Source material below:
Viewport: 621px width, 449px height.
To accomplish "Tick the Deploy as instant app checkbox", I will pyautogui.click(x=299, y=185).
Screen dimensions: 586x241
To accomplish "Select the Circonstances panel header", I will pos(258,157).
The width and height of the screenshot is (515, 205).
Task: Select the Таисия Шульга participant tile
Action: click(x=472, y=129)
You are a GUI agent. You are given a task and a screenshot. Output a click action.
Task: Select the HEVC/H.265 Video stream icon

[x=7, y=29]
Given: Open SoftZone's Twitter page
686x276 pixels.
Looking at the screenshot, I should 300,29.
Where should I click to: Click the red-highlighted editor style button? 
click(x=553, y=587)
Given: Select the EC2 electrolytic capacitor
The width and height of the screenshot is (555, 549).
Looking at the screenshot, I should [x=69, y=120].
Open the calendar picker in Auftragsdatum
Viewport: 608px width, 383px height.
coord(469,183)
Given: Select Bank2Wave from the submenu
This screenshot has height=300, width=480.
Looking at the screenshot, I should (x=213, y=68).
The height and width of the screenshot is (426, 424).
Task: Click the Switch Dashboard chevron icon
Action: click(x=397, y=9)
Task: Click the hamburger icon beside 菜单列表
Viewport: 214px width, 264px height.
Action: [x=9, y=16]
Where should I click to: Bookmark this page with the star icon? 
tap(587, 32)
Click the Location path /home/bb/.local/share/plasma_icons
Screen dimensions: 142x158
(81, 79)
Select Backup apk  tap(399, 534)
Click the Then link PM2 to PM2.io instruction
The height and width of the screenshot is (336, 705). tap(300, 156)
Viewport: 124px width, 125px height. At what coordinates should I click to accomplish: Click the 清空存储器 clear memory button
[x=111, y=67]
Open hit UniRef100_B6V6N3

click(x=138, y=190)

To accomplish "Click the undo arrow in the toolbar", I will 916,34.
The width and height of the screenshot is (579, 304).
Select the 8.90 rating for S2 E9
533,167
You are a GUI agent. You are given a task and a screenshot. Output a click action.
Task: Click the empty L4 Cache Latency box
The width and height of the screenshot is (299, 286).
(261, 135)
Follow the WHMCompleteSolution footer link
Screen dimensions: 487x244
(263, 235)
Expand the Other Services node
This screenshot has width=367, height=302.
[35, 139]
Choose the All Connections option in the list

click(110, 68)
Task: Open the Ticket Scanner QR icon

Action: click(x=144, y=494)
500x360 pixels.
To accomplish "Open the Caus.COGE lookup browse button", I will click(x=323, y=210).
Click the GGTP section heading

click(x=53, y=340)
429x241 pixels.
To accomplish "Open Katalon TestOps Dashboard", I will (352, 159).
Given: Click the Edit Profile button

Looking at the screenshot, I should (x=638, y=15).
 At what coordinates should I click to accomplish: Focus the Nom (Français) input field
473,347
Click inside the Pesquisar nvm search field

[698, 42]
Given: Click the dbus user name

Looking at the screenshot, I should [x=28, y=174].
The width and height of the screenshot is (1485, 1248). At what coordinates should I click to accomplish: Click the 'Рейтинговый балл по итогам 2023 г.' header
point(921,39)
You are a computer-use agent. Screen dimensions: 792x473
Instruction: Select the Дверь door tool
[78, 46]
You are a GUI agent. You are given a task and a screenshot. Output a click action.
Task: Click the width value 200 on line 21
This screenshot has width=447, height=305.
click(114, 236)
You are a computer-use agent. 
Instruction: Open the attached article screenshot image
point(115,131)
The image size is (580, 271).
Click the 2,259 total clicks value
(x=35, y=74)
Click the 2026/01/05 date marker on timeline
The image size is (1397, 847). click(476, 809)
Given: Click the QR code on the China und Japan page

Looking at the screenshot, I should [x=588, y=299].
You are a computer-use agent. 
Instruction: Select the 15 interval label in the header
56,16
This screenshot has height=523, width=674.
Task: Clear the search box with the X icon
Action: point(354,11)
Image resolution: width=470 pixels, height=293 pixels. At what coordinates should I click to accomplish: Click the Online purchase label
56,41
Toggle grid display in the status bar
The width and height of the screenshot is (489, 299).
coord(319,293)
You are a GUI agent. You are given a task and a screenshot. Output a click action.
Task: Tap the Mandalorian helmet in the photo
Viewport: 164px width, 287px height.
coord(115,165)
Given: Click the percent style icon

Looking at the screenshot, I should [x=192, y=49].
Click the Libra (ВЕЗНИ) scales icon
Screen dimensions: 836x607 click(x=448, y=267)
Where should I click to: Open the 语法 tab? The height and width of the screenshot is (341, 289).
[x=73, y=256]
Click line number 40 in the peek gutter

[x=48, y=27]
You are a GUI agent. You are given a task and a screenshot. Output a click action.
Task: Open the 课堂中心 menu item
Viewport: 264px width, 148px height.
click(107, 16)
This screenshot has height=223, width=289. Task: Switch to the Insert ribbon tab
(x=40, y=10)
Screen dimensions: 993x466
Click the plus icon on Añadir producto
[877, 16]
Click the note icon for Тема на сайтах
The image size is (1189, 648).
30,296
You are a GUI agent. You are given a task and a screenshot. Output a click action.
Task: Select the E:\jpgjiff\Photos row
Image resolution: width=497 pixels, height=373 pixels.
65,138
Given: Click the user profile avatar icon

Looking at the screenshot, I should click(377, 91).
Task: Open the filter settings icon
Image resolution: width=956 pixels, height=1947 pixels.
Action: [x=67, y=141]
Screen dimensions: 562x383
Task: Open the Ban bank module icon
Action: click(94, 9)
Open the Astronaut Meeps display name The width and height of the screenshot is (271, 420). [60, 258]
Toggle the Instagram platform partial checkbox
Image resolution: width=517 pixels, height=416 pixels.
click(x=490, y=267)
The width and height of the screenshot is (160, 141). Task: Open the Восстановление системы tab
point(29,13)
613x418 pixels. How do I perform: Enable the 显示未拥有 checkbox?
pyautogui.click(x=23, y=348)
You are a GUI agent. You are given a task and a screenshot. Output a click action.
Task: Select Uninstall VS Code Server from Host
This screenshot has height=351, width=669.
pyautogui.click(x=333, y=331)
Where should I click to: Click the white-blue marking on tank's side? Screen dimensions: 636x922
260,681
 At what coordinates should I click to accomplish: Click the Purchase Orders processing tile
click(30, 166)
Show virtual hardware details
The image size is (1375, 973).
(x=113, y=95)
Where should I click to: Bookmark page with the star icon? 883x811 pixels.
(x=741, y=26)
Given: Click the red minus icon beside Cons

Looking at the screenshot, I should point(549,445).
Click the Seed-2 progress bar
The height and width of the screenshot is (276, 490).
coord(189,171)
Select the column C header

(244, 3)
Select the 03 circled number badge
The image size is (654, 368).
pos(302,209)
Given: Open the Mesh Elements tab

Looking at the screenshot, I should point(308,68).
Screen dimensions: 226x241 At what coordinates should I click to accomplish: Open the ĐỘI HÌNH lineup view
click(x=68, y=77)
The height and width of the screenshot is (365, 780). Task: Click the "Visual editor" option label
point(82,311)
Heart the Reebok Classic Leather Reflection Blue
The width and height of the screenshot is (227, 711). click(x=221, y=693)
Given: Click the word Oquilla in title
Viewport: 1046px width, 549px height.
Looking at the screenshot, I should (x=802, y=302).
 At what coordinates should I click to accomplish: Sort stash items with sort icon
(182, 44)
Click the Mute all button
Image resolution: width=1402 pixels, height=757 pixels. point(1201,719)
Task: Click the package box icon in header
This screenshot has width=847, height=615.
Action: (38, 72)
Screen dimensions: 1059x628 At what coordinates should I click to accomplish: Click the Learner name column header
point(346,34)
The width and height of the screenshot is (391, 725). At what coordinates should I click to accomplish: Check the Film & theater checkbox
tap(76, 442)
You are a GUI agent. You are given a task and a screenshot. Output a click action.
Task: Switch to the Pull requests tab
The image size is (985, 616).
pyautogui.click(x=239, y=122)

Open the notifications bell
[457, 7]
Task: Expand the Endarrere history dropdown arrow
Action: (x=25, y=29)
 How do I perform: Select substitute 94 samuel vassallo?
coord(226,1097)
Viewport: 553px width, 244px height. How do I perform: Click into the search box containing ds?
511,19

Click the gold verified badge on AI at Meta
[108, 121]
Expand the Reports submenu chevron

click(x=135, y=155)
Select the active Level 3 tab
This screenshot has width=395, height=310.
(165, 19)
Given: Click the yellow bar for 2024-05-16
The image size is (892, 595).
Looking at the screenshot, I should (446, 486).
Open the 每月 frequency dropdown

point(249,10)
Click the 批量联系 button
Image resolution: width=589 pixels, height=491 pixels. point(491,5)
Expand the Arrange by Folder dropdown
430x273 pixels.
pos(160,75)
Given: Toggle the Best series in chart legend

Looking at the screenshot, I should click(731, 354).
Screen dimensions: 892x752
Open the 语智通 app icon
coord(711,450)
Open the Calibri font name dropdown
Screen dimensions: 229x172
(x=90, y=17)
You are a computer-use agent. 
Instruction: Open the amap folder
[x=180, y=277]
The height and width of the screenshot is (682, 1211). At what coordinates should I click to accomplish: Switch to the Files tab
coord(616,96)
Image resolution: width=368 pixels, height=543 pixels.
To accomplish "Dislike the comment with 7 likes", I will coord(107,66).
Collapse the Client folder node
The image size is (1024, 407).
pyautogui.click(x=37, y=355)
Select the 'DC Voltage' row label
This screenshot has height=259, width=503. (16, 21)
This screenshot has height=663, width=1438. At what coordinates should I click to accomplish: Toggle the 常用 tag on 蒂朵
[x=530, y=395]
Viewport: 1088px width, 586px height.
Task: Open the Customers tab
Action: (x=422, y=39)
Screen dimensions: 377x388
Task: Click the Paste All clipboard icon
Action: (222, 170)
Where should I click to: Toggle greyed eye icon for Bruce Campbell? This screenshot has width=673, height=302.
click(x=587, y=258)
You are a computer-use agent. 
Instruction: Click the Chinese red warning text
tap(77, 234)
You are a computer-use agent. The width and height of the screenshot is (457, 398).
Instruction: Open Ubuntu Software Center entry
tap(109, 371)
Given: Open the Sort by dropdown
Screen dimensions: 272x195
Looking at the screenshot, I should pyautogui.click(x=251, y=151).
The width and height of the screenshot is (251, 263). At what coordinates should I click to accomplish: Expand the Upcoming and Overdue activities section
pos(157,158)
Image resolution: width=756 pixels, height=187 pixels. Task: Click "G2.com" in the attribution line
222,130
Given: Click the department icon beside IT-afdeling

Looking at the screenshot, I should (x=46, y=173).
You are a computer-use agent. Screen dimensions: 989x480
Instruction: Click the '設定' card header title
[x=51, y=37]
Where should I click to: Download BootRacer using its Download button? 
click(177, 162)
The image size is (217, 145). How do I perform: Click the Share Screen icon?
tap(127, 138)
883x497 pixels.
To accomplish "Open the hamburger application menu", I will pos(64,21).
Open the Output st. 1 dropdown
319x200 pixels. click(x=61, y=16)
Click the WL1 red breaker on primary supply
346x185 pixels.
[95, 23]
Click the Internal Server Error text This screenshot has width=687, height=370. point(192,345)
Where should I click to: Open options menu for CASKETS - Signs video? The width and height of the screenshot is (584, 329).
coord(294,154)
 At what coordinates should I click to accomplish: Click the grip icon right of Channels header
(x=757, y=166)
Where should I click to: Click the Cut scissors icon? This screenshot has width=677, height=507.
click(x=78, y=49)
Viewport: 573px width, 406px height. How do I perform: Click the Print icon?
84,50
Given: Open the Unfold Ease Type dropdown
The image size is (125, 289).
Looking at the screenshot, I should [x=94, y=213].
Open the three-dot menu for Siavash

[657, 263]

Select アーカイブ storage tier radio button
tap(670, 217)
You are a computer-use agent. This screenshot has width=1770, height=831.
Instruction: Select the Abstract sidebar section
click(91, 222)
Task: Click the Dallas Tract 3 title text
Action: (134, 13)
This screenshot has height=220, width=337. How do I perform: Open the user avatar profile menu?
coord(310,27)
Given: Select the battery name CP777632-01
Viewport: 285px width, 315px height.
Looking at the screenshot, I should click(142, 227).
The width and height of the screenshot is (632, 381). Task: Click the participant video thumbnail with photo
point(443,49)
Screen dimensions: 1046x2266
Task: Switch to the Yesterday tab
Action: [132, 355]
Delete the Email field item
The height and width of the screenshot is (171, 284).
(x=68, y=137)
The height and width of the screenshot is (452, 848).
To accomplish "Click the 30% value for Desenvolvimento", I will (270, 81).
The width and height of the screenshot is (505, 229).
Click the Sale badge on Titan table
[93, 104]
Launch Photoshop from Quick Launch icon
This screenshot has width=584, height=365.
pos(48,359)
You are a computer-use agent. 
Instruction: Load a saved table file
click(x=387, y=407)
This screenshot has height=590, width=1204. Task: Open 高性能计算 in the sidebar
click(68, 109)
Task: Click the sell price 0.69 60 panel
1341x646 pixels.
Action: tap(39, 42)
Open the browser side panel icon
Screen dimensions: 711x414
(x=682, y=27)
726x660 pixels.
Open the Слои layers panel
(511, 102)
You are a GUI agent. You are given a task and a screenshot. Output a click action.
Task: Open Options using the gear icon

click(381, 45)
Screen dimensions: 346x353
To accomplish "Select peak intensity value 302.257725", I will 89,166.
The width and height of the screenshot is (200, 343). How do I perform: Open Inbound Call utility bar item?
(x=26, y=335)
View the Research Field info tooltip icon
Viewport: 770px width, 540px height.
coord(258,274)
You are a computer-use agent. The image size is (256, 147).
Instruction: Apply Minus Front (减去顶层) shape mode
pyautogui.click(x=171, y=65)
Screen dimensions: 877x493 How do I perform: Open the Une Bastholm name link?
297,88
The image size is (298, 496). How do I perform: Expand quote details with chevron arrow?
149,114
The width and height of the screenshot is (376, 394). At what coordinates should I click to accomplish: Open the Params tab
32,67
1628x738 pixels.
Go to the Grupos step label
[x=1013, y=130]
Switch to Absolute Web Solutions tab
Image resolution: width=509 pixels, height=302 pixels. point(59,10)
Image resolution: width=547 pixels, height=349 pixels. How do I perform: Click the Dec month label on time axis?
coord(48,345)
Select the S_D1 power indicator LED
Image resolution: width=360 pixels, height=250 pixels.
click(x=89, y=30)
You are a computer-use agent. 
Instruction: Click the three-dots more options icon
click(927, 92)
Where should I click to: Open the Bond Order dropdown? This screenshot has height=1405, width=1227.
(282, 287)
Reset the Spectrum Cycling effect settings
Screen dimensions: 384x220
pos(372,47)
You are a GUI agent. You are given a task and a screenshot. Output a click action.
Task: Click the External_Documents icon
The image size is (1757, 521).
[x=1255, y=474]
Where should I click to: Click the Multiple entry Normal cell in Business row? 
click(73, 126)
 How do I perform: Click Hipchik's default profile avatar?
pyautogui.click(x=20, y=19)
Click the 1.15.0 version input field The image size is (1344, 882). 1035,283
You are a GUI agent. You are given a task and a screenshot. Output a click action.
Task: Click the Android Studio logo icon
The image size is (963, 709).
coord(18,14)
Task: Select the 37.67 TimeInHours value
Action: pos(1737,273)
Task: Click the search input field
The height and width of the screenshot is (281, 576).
End of Source material.
= Work instruction =
Could you reproduce exactly the lines of the entries above, from the one with "Image resolution: width=497" through the one with "Task: Open the filter settings icon", and nothing else?

= Solution =
Image resolution: width=497 pixels, height=373 pixels.
65,138
Given: Click the user profile avatar icon

Looking at the screenshot, I should click(377, 91).
Task: Open the filter settings icon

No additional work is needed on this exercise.